§ **EXERCISE BRIEF**: Would you transcribe all of the entries that follow, word for word?

§ **EXERCISE INPUTS**:
===

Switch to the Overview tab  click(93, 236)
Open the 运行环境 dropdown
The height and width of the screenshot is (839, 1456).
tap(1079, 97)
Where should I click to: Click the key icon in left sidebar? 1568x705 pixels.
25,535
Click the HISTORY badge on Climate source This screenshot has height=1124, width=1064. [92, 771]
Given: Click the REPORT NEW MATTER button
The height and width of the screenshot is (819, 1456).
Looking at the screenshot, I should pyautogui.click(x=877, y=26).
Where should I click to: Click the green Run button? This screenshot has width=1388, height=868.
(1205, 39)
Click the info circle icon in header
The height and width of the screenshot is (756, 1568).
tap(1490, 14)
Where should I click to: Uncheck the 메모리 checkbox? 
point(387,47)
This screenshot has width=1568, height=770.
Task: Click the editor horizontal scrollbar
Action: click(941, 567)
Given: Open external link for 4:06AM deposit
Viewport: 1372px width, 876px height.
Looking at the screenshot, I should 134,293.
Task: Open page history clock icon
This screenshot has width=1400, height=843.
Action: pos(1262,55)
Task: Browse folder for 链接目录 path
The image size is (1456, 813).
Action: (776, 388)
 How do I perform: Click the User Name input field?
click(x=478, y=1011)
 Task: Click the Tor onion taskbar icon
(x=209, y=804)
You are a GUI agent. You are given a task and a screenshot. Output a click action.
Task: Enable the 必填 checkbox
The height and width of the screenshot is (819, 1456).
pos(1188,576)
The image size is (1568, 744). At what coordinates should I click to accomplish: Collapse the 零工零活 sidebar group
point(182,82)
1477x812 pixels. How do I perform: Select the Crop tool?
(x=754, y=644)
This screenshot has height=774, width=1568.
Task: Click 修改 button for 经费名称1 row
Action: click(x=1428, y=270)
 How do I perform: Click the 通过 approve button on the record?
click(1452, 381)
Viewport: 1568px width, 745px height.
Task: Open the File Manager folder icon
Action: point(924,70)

===

§ **ANSWER TO THIS EXERCISE**:
Switch to the Overview tab  click(93, 236)
Open the 运行环境 dropdown
The height and width of the screenshot is (839, 1456).
tap(1079, 97)
Where should I click to: Click the key icon in left sidebar? 1568x705 pixels.
25,535
Click the HISTORY badge on Climate source This screenshot has height=1124, width=1064. [92, 771]
Given: Click the REPORT NEW MATTER button
The height and width of the screenshot is (819, 1456).
Looking at the screenshot, I should pyautogui.click(x=877, y=26).
Where should I click to: Click the green Run button? This screenshot has width=1388, height=868.
(1205, 39)
Click the info circle icon in header
The height and width of the screenshot is (756, 1568).
tap(1490, 14)
Where should I click to: Uncheck the 메모리 checkbox? 
point(387,47)
This screenshot has width=1568, height=770.
Task: Click the editor horizontal scrollbar
Action: click(941, 567)
Given: Open external link for 4:06AM deposit
Viewport: 1372px width, 876px height.
Looking at the screenshot, I should 134,293.
Task: Open page history clock icon
This screenshot has width=1400, height=843.
Action: pos(1262,55)
Task: Browse folder for 链接目录 path
The image size is (1456, 813).
Action: (776, 388)
 How do I perform: Click the User Name input field?
click(x=478, y=1011)
 Task: Click the Tor onion taskbar icon
(x=209, y=804)
You are a GUI agent. You are given a task and a screenshot. Output a click action.
Task: Enable the 必填 checkbox
The height and width of the screenshot is (819, 1456).
pos(1188,576)
The image size is (1568, 744). At what coordinates should I click to accomplish: Collapse the 零工零活 sidebar group
point(182,82)
1477x812 pixels. How do I perform: Select the Crop tool?
(x=754, y=644)
This screenshot has height=774, width=1568.
Task: Click 修改 button for 经费名称1 row
Action: click(x=1428, y=270)
 How do I perform: Click the 通过 approve button on the record?
click(1452, 381)
Viewport: 1568px width, 745px height.
Task: Open the File Manager folder icon
Action: point(924,70)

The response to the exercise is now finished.